# I feel like a FOOL !!! So angry..



## AnnHelen (Nov 29, 2010)

Yesterday I was surfing on Youtube looking for dog treats recipies, and I came to see this  PLEASE ladies, take a 20 minute off and watch this ! 

http://moiche.com/go/homemade_dog_food

I am starting to make my Baby my own homemade food from today ! That is so schocking what I learned ! I really didn*t know it was that horrible!

Will be making my own meat loaf from now on, with fresh meat, vedgies and fruits..

This looks good I think..will try to make something similar !
Healthiest & Best Dog Food Anywhere~Georgie Meatloaf~Secret Recipe FREE! - YouTube



If anyone has any other great recipies, please share ! XOXO


----------



## Wicked Pixie (Oct 14, 2011)

The link isn't working for me.
Home cooking can be great, just do some research and make sure you are feeding a balanced diet. Many of us don't trust the dog food manufacturers and prefer to take control of our dogs diets. I have never fed 'dog food' to the dogs I have now. I feed raw which is simpler and easier to balance than home cooked but the principle is the same, quality ingredients prepared at home.


----------



## AnnHelen (Nov 29, 2010)

Hmmmmm, I wonder why you can*t see the links, it works when I push them..hmmmmm !!!

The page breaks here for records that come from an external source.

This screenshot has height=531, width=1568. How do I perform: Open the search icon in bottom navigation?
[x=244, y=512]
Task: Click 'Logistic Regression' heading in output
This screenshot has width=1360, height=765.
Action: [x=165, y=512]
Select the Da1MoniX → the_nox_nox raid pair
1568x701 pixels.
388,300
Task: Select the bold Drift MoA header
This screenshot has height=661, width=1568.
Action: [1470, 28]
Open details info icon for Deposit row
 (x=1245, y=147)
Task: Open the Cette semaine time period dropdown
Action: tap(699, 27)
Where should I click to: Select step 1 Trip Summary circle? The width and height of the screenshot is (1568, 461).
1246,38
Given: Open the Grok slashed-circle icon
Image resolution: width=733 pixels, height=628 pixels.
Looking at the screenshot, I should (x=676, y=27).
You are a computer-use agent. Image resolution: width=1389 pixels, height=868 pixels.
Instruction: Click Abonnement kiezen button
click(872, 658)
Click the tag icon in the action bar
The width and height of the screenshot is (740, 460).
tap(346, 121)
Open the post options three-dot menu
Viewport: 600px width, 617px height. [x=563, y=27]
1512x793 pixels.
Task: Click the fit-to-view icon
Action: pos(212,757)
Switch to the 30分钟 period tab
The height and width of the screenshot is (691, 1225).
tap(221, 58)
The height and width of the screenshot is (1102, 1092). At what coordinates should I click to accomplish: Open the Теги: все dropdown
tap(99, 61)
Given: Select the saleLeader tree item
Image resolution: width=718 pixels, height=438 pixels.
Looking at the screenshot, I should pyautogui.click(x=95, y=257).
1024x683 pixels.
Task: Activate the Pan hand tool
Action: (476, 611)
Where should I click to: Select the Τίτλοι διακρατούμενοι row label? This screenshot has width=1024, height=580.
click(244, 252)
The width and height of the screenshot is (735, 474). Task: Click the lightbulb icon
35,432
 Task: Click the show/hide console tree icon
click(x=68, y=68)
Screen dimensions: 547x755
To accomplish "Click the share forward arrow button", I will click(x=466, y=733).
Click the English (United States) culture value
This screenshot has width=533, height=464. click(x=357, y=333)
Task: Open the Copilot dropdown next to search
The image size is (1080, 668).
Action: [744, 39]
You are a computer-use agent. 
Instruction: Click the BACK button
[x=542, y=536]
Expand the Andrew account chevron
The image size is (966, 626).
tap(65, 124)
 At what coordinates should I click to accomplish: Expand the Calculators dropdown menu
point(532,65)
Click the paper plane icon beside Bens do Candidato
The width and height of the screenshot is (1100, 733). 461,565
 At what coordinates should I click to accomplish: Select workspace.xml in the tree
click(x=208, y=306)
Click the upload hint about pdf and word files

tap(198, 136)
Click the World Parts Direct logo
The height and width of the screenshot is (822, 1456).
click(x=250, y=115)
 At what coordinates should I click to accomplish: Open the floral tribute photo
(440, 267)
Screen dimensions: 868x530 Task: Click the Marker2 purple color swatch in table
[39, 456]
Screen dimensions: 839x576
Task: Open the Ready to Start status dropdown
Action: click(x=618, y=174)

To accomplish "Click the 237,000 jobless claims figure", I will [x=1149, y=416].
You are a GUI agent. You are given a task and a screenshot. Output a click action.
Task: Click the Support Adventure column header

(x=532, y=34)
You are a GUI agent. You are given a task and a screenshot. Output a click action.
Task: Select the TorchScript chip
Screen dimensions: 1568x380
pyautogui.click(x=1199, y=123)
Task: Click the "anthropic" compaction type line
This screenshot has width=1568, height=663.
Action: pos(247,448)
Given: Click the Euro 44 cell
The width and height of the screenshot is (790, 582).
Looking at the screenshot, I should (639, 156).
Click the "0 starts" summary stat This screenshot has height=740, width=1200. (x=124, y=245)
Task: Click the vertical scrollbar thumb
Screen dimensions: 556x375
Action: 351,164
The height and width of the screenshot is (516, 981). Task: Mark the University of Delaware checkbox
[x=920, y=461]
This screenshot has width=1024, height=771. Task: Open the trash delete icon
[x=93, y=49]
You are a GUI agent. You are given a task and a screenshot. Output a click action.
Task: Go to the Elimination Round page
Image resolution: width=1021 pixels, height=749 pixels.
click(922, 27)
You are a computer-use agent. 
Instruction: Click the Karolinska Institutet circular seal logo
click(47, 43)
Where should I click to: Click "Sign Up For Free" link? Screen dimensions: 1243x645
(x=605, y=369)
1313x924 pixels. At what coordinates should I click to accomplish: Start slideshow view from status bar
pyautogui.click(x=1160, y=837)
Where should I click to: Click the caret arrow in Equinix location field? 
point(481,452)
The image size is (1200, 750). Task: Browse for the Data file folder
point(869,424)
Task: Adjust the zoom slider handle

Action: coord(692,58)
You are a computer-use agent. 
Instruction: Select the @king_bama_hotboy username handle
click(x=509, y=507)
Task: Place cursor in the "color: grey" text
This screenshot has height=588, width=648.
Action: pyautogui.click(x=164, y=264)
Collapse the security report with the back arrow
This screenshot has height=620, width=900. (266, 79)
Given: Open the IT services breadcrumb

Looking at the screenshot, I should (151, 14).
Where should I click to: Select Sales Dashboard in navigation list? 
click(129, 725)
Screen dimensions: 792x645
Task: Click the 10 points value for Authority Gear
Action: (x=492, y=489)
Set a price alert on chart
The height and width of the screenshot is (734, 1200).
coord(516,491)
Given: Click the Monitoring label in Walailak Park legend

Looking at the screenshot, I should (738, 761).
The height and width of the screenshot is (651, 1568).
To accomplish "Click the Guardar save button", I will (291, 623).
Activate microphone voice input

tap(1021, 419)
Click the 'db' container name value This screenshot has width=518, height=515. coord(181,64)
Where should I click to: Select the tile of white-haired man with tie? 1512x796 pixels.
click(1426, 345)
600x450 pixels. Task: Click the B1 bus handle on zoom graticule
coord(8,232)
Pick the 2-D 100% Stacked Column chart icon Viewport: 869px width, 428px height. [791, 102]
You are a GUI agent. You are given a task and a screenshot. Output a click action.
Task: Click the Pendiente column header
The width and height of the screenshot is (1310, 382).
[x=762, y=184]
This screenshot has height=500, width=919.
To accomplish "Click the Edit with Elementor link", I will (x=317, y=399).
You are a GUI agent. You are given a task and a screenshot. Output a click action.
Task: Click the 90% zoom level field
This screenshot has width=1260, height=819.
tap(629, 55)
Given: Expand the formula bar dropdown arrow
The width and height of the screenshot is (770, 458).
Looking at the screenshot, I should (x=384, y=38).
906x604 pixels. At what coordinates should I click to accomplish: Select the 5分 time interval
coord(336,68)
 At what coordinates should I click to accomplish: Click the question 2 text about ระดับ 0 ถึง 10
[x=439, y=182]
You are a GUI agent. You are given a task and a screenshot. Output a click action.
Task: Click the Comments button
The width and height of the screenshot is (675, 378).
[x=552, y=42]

Anyone else that can*t see the links?


----------



## Wicked Pixie (Oct 14, 2011)

No idea, but it causes my 'threat has been detected' pop-up to activate.


----------



## AnnHelen (Nov 29, 2010)

Hmmm, maybe that*s because it*s also advertisement for a recipie dog book ! But it*s safe, so you can turn the safety wall of


----------